##### Supplied passage #####

What attack posting? It was a simple conversation until you showed up. I challenge you to produce this false information you say I posted. I suspect neb_bo misunderstood me to say don't load the Hornet to max which I did not. What I said was don't try to push it to .223 velocities because it won't work. I never got you stuck in a corner. You done that to yourself with claims that wern't possible. If you can't join the conversation in a respectful manner, why don't you just stay out. :eyeroll:

neb_bo if it appeared I was being confrontational then I apologize. I don't believe I appeared that way and it certainly wasn't my intent.


----------



## catfisherman2 (Apr 17, 2008)

The .22hornet is a very accurate rifle using the right loads regardless. I shot my first deer in ND with this caliber.


----------



## neb_bo (Feb 3, 2007)

cwo- that actualy did sound a little confrontational, but nevertheless, i wasnt saying i was getting 223 velocity from my loads, i just meant that the loads that shot best were max loads, from the faster(velocity wise, not burn rate) of the suitable hornet powders.

tyrant- i liked the h110 loads for the 35 gr bullets, but they did eat cases. they are at the top of the pressure chart for a hornet, and as im sure youve experienced, hornet cases dont last long anyways. i was only getting 3 loads out of some cases with h110 before i would get a head seperation or cracked neck. and no, it wasnt because i was overloading them, each charge was weighed, hornet cases are just prone to it. when i get another hornet set up, im gonna anneal all my cases.

ever played with Win 291 ??

do you mean w-296? if so, ive never tried it, but i was going to when i ran out of lil gun. according to the data, there are some good loads with this powder.

##### Dataset extract #####

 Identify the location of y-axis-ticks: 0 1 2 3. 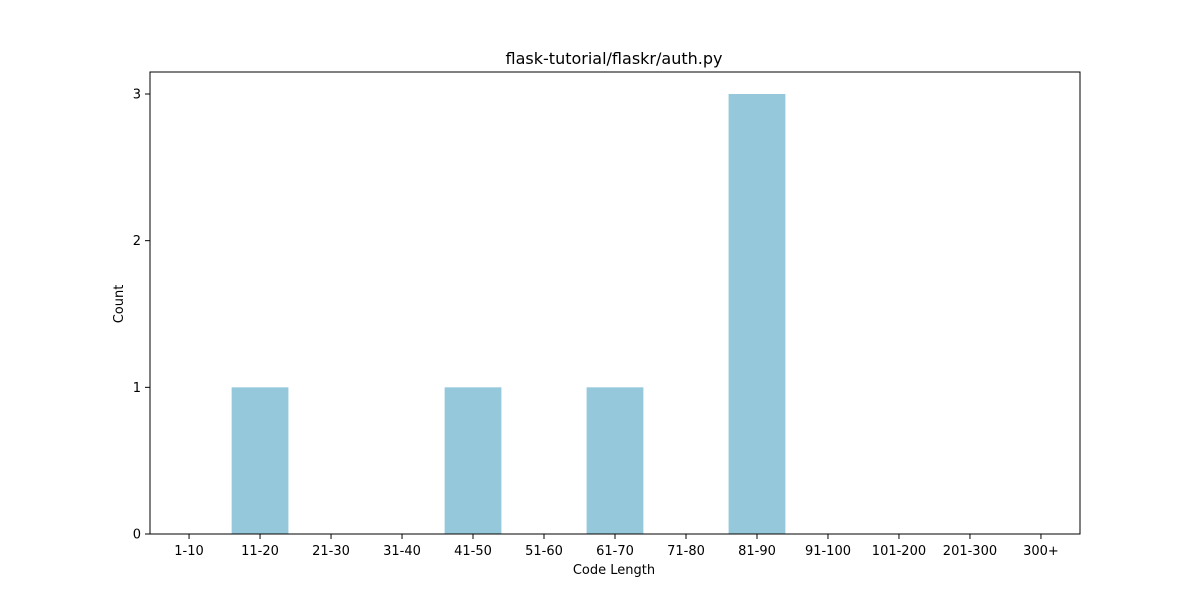
(142, 316).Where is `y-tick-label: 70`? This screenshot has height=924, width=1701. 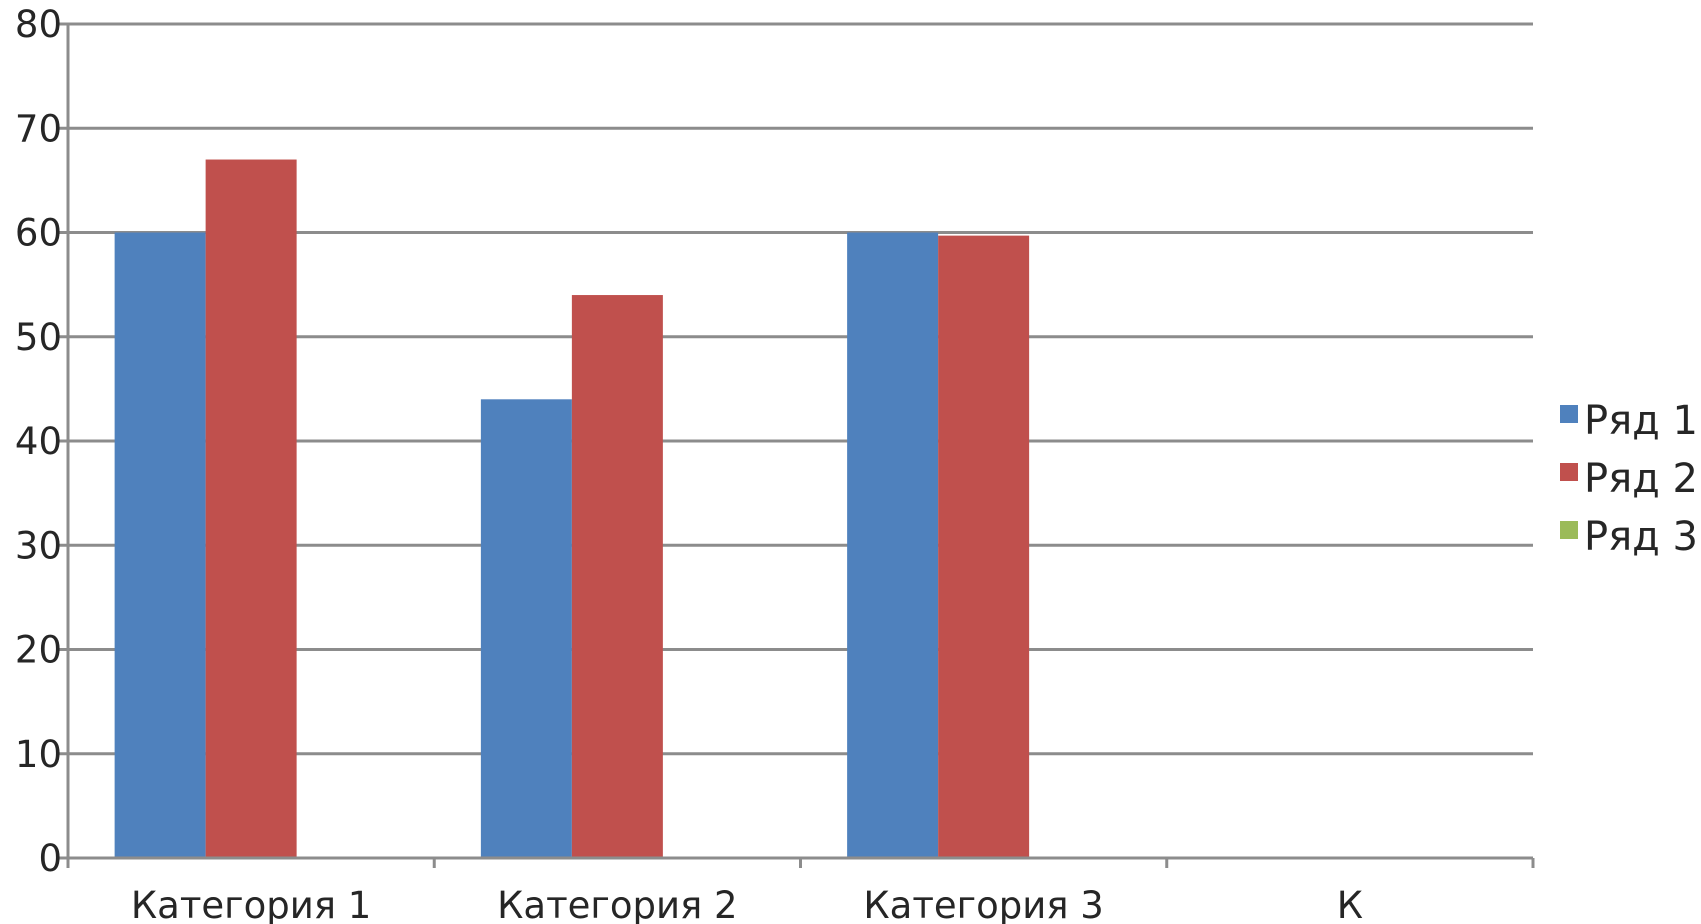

#####

**Assigned task A**. List every gunpowder named in the .22 Hornet forum thread, in the order each first appears.
**Assigned task B**. Return the part of the .22 Hornet forum thread from "cwo- that actualy" to "suitable hornet powders.", copied word for word.
**Assigned task C**. Resume the .22 Hornet forum thread from the point where it stops.

**Task output A**.
h110
Win 291
w-296
lil gun

**Task output B**.
cwo- that actualy did sound a little confrontational, but nevertheless, i wasnt saying i was getting 223 velocity from my loads, i just meant that the loads that shot best were max loads, from the faster(velocity wise, not burn rate) of the suitable hornet powders.

**Task output C**.
----------



## cwoparson (Aug 23, 2007)

Well since my comment was don't try to make the hornet shoot at .223 velocities and you said "I actually found just the opposite", I guess we simply misunderstood what the other said.


----------



## Tyrant (Mar 24, 2008)

Neb bo

I ment 291, some pards of mine mentioned it being very good in the K - hornet.

CWO, Rock on ! Know it all......

Norm


----------



## neb_bo (Feb 3, 2007)

i guess ive never read anything on 291. i guess im gonna go check that out.


----------



## cwoparson (Aug 23, 2007)

> i guess ive never read anything on 291


Might be because Winchester doesn't make a 291 powder.


----------



## Tyrant (Mar 24, 2008)

Crap !

I had membered wrong.

WW 296 is the huckleberry...
Norm


----------



## aaronleefreeman (Jun 25, 2008)

I've recently acquired a CZ 527 22 Hornet. The best load so far is 12.5 grains of Lil Gun pushin' a 35 grain Hornady V-Max bullet. It's grouping around 1/2" with this load. The worst accuracy with this rifle is pretty good with 1 1/2" groups. Also, the set trigger is great and the stock is custom quality. I also had a Ruger 77/22 Hornet that I could never get good groups from.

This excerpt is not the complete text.